Starting in 2006, Darlington Arena was mentioned within the Tees Valley Metro scheme as a new possible station site. This was a plan to upgrade the Tees Valley Line and sections of the Esk Valley Line and Durham Coast Line to provide a faster and more frequent service across the North East of England. In the initial phases the services would have been heavy rail mostly along existing alignments with new additional infrastructure and rollingstock. The later phase would have introduced tram-trains to allow street running and further heavy rail extensions.

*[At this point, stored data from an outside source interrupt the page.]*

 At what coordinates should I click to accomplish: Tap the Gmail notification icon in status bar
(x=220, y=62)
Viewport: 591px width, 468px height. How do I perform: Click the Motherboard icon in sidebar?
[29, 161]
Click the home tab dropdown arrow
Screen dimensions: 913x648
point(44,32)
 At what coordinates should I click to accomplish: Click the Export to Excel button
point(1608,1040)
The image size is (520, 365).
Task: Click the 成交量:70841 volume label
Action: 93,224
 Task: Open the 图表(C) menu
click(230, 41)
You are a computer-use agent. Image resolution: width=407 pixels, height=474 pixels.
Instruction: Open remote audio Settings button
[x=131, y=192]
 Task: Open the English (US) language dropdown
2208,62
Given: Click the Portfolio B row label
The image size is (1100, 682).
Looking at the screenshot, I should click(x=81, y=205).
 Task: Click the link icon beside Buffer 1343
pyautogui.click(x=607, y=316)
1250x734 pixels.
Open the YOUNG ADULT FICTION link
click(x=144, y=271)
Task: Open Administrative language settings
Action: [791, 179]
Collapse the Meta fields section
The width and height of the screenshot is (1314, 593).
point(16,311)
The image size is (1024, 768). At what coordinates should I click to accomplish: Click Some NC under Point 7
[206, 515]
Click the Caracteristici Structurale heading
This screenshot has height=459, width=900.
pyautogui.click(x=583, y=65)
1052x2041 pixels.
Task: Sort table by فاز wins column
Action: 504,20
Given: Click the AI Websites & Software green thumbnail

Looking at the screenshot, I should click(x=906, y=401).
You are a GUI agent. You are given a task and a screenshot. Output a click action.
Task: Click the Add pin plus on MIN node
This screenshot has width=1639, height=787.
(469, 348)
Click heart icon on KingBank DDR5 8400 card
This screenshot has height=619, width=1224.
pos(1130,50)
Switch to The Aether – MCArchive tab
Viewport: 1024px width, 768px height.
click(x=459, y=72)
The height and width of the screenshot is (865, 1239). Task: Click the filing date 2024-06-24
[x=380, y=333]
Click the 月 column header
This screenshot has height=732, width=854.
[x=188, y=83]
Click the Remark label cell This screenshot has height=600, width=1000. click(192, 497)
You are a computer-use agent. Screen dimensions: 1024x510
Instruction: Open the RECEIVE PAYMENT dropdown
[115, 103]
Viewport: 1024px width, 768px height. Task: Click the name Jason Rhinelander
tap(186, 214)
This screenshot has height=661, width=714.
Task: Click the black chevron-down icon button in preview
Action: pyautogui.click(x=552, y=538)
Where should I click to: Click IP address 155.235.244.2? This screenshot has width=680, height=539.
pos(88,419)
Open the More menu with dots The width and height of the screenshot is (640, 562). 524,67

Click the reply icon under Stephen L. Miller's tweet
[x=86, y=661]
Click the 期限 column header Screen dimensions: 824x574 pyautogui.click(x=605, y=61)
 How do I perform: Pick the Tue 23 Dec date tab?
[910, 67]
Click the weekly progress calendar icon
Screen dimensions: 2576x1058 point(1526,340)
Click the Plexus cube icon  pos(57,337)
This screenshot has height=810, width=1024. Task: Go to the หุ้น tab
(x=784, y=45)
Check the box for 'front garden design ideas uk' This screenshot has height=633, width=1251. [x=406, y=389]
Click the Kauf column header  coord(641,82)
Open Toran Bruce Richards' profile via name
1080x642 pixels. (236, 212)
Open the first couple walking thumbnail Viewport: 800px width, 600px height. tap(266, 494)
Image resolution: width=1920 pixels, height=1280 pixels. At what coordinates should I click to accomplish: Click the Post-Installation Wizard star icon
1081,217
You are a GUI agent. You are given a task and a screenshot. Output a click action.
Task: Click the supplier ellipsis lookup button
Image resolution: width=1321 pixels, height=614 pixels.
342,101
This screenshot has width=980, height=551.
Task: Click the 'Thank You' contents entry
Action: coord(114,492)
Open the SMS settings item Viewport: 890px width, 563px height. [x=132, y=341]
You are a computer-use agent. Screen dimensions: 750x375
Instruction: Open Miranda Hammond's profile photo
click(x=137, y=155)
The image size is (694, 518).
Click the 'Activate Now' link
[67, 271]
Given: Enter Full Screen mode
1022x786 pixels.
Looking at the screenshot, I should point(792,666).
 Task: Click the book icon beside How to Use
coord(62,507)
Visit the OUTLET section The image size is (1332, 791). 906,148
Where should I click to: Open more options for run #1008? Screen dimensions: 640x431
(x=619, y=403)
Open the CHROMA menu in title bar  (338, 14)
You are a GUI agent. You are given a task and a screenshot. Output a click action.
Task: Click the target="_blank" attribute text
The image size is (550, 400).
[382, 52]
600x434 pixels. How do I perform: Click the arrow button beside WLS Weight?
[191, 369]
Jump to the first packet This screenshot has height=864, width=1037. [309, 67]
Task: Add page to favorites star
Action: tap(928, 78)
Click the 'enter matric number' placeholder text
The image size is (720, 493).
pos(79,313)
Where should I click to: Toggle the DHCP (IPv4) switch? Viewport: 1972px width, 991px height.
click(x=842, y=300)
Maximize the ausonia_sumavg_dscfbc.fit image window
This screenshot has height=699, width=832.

As part of the scheme, Darlington Arena station would have received service to Darlington and Saltburn (1–2 to 4 trains per hour) and new rollingstock. While never concrete or mentioned in any detailed plans, there was also mention of street-running trams to Darlington town centre, which may have also operated in the vicinity of the Arena.

However, due to a change in government in 2010 and the 2008 financial crisis, the project was ultimately shelved. Several stations eventually got their improvements and several new stations like James Cook railway station were constructed.

==Other uses==
The Arena also played host to the first professional rugby league match to be played in County Durham, when Gateshead Thunder used the ground for their fifth round 2009 Challenge Cup game against Oldham due to a fixture clash.

===Concerts===
Darlington planned to use the stadium for musical concerts to increase club revenue. Elton John was the first act to play at the stadium, on 5 July 2008, attracting a crowd of 17,000.

In 2018 Steps and A-ha performed at the arena, followed in 2019 by Jess Glynne.

| Act | Warm-up acts | Date(s) | Attendance | Sources |
|---|---|---|---|---|
| Elton John | Richard Fleeshman | 5 July 2008 | 17,000 |  |
| UB40 | Level 42, Raging Fyah | 28 May 2017 | unconfirmed |  |
| Steps | Blue, Björn Again | 27 May 2018 | unconfirmed |  |
| a-ha | Tom Bailey, Orchestral Manoeuvres in the Dark | 17 June 2018 | 5,000+ |  |
| Jess Glynne | Germein, Nina Nesbitt | 2 August 2019 | unconfirmed |  |
| Olly Murs | Katie Kittermaster, Sophie Ellis-Bextor | 28 August 2021 | unconfirmed |  |
| Tom Jones | The Dunwells, Chris Simmons, Megan McKenna | 29 August 2021 | unconfirmed |  |
| Simply Red | Gabrielle | 13 August 2022 | unconfirmed |  |
| James | Pale Blue Eyes, The Kairos, The Pigeon Detectives, Editors, Maxïmo Park | 5 August 2023 | unconfirmed |  |
| Razorlight^{a} | Ocean Colour Scene, Jake Bugg, White Lies, Tom A. Smith, Cammy Barnes, Pastel, Matt-Felix | 23 August 2025 | unconfirmed |  |
| The Human League^{b} | T'Pau, Altered Images, Toyah, The Farm, The Christians, Tony Hadley, Bananarama | 24 August 2025 | unconfirmed |  |

^{a} As part of Touchdown Festival

^{b} As part of '80s Calling' festival

===Vaccinations===

During the COVID-19 pandemic, the arena was used as a large vaccination centre. It was able to vaccinate up to 7,700 people per week.